Читаем Виктор Авилов полностью

Он мог бы по всей логике сыграть Мольера сам, будучи ярким и интересным артистом. Он и играл его — сначала в студенческом спектакле в ГИТИСе, а уже позже, правда нечасто, в Театре-студии на Юго-Западе, когда в основном болел или был занят съемками Виктор Авилов. Но изначально роль предназначалась именно для Виктора — режиссер Белякович очень точно вычислил момент, когда артист был уже внутренне готов к роли подобного уровня. Уровня поистине космического, потому что в своего Мольера Виктор Авилов вложил, как кажется, всю силу души — с ее умением любить и ненавидеть, с ее болью за любую несправедливость, с обостренным чувством творчества, с жадным желанием жить…

Позже Виктор Авилов писал: «В „Мольере“ у нас все четко, логично, все понятно до конца. И драма, и постановка ясны по своим задачам. Иногда „Мольер“ кажется мне трагедией. Это, конечно, не трагедия по жанровому определению, но как всякая хорошая драматургия „Мольер“ дает свободу для всего — там есть и комедия, и мелодрама, и трагедия. Конфликт нашего „Мольера“ — это конфликт между художником и властью. Я давно играю эту роль. И хотя многое уже выверено в ней, поиск продолжается. Не тот поиск, который намечается „специально“, как бы для самого поиска. А тот, который всегда внутри актера. Если что-то нашлось, тут надо стараться запомнить и закрепить. А специально „искать“ невозможно».

Он искал с первого до последнего спектакля — вероятно, именно с этим связаны те моменты, о которых они однажды говорили с Сергеем Беляковичем, вспоминавшим позже: «Обсуждая спектакль, я как-то ему говорю, что забылся минут на пять… забыл, что я артист, что играю на сцене… А он смотрит на меня и говорит: „И у меня такое бывало! Особенно в ‘Мольере’. Просто никому не говорил. Думал, схожу с ума“. Чудное ощущение, его нельзя объяснить словами. Тебя в какой-нибудь восемнадцатый век кидает. Он отдавался вместе с кишками. Все после спектакля переоденутся, а он долго не мог отойти…»

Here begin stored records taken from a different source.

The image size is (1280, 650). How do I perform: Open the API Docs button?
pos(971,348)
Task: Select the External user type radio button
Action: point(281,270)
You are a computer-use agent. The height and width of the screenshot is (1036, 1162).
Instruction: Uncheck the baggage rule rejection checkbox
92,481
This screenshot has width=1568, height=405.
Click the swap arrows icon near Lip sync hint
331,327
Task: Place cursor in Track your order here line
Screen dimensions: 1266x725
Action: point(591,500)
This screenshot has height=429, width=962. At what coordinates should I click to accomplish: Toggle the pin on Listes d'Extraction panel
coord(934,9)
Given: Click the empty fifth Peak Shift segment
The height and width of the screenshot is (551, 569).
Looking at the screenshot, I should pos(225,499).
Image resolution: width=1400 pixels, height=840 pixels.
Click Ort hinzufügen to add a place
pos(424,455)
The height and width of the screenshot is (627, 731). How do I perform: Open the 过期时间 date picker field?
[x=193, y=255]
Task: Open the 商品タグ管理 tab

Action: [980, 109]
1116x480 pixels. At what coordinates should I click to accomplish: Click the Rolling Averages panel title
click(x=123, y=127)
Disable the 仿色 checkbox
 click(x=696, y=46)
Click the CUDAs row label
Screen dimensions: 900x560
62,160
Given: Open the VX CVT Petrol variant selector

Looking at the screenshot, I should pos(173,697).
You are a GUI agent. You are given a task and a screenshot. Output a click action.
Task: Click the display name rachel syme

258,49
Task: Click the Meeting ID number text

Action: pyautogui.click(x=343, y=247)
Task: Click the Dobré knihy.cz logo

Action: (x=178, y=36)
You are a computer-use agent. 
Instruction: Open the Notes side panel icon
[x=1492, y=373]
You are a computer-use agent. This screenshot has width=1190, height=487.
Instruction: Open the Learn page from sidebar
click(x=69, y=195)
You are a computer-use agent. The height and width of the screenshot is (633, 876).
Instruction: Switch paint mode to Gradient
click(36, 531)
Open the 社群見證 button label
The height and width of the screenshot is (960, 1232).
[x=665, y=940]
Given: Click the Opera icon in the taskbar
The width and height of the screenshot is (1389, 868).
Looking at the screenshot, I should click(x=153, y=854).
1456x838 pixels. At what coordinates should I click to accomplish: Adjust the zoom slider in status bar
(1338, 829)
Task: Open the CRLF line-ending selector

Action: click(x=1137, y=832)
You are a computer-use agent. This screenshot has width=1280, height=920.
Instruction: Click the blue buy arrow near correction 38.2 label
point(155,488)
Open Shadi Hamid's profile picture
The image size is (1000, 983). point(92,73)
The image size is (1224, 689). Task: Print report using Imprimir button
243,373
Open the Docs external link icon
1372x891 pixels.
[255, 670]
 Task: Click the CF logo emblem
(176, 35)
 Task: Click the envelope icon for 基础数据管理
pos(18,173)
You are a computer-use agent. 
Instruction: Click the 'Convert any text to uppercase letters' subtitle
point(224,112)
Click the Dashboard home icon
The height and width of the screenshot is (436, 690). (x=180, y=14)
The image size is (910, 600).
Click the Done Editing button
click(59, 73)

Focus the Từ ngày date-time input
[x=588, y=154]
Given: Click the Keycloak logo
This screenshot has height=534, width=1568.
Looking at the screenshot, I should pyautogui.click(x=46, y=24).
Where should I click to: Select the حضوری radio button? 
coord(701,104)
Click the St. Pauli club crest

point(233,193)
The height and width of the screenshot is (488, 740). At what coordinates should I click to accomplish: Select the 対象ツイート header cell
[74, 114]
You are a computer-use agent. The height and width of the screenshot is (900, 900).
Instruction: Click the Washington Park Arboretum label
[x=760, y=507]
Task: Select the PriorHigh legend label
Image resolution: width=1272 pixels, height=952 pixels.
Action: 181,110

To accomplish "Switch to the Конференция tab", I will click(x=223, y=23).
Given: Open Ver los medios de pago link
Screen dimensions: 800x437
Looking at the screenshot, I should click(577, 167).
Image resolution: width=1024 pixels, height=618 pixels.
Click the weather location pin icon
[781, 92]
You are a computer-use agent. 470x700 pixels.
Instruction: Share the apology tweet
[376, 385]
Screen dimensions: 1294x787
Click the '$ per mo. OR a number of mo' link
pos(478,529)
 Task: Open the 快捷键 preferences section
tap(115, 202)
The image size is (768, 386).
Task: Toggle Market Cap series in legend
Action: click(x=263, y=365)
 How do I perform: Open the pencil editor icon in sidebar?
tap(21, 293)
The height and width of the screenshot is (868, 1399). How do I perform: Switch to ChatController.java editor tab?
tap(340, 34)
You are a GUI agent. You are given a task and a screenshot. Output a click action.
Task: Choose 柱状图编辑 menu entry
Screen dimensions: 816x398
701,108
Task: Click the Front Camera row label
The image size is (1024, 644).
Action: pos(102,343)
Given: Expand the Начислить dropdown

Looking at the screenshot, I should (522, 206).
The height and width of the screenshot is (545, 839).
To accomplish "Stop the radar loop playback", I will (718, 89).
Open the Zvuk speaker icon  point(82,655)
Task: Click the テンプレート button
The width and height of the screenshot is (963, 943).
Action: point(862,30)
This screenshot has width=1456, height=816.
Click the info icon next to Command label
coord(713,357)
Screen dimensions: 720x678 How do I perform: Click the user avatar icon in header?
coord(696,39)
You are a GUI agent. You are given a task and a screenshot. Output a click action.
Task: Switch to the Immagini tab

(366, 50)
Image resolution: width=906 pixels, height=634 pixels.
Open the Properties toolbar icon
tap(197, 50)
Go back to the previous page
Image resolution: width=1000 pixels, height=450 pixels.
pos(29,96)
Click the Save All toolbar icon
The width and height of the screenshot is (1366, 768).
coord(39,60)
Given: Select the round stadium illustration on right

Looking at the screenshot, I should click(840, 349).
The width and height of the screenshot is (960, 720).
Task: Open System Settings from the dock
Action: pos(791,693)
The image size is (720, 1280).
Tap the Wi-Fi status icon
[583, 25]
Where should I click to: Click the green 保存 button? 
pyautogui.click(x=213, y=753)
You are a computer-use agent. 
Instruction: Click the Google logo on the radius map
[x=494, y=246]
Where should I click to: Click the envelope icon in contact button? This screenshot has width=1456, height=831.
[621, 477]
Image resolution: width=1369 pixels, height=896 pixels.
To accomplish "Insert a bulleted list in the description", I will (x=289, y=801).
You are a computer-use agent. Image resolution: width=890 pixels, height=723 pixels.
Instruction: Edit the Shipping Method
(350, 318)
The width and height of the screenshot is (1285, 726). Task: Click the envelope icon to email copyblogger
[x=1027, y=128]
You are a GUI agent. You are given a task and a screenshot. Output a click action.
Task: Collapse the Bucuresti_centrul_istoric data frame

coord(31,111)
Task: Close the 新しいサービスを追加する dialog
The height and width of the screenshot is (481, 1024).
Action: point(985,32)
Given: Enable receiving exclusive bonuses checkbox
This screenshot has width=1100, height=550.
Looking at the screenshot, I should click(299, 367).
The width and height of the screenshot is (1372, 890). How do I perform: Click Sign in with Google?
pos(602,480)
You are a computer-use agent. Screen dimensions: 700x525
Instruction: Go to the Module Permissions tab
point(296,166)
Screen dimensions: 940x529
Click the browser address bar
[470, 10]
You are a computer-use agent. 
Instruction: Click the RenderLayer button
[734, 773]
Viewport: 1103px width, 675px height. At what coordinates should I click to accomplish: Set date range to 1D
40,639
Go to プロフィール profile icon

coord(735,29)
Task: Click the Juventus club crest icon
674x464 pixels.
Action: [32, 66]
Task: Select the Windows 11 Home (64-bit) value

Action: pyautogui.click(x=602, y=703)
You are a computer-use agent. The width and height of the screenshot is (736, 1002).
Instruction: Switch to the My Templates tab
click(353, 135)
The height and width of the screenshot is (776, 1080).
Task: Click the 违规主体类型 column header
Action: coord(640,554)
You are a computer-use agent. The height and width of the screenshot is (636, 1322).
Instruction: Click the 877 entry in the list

Наверное, это замечательная актерская иллюзия, что мы, зрители, сидящие в зале, не ощущаем этого их «провала» в иное время, в иные обстоятельства. А мы порой и сами не в силах объяснить, что происходит с нами: вот только что был театр — освещенная сцена, по которой ходят артисты, темный тесноватый зал, где почти постоянно чувствуешь локоть и плечо соседа, и вдруг все это исчезает и остается… жизнь. Нет! — какое-то инобытие. Совсем другое, не твое, но ты уже не наблюдаешь за происходящим, а участвуешь в нем, зная, ощущая каждое следующее движение, импульс, предчувствуя реакцию…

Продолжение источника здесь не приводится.